Remember the U.N. report that came out a year or two ago documenting that our, humans’, ecological “footprint” was larger than the planet? That means we’re using up clean water faster than Earth, through its amazing systems can clean it; same with air, same with the land and all that live in and on them. We have become utterly profligate. This is most true in the developed countries. But, humans being how they are, those in the developing countries– the popular examples are India and China with a combined population of 2.5 billion– want the same “quality of life” as their wealthier counterparts. Armenia’s no exception.
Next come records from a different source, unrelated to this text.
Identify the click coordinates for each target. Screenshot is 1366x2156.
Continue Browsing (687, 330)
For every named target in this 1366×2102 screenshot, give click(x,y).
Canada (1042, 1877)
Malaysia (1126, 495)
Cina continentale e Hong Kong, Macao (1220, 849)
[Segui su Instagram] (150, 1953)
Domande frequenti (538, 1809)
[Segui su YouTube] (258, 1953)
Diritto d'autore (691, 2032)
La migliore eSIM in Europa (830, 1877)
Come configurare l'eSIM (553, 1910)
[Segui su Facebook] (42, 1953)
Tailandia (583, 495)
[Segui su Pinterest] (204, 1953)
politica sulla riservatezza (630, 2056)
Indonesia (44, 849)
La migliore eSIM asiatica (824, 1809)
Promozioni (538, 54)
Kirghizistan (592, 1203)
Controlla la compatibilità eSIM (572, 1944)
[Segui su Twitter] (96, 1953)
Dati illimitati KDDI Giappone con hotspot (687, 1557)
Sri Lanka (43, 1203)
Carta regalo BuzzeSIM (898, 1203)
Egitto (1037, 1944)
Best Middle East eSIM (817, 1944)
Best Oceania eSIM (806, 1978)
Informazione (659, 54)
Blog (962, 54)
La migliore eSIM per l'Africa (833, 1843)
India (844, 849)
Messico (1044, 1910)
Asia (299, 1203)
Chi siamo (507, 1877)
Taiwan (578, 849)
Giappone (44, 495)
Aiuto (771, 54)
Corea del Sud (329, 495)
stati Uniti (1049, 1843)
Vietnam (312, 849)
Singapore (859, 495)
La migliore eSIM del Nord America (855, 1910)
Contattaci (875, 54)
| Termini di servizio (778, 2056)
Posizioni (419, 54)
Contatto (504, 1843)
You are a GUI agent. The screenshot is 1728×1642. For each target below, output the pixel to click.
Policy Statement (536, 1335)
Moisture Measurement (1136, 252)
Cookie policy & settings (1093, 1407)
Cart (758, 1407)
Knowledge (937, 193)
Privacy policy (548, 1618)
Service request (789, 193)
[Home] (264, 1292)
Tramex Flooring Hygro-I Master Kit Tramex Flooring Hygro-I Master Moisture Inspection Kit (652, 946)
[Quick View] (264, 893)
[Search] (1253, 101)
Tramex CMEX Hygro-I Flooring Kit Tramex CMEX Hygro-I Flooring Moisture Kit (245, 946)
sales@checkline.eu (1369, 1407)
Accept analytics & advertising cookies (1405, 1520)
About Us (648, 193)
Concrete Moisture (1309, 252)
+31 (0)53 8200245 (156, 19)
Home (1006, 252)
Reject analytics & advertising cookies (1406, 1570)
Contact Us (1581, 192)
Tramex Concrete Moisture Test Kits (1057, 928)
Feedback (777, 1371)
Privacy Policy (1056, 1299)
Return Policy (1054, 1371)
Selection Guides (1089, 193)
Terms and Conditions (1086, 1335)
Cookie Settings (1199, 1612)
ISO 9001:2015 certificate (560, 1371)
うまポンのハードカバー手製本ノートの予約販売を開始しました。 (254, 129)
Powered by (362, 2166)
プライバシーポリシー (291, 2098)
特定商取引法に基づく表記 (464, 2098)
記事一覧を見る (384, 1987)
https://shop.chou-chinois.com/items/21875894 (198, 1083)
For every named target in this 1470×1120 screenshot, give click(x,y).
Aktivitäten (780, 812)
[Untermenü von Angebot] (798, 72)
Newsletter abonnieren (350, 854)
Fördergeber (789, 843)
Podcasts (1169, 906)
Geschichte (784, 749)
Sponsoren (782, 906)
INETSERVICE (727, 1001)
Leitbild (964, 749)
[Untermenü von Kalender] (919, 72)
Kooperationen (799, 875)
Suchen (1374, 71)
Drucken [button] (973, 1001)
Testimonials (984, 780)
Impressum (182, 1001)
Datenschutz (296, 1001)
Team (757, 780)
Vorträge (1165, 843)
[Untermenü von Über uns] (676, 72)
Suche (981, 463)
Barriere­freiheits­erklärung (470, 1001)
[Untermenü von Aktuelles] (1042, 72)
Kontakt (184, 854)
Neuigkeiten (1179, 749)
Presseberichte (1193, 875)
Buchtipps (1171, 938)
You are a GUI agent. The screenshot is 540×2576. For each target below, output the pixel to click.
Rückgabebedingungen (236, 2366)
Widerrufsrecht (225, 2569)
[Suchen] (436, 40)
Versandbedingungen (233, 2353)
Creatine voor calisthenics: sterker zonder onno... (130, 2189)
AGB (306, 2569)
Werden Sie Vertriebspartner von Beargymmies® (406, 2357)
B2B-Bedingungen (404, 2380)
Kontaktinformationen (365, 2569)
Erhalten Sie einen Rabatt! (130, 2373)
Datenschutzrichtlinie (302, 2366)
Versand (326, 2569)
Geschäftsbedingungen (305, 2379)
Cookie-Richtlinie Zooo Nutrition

But now let me ask, at what cost? Those of us living beyond the Earth’s means already must cut back, but in humanly workable ways. Telling someone to quit driving his car tomorrow won’t fly. But providing comprehensive public transit systems powered by the sun and wind will entice her out of the car. Those countries not there yet must take a different approach to developing their economies than the destructive route taken by the current world leader. How long do we think the oil that fuels the economy of today’s world will last? How long before the carbon dioxide and pollution we dump into our air reach a critical point of no return? No one has exact answers, but the direction is clear. We are near the edge of the cliff. We can either run off it with our eyes closed or step back.
We as survivors of genocide should know better than anyone what the threat of extermination is like. We should be leaders in this field. Instead, we’re busy building huge houses and driving Hummers. We’re busy living wastefully, as if we’re trying to “make up” for previous generations’ lost consumption.
We’ve got to smarten up. When helping Armenia, we should provide ever more means of using solar, wind, and other so-called alternative sources of energy. When living our lives, in the Diaspora or Homeland, our use of poisons (pesticides and herbicides) should be moderated or eliminated. The food we waste should be reduced. Our thermostats should not be set at 80 degrees in winter and 65 in summer. Our use of public transit and consumption of sustainably produced food should increase. Our attitude towards our home, planet Earth, should be one not just of stewardship, but “coorcoorank”.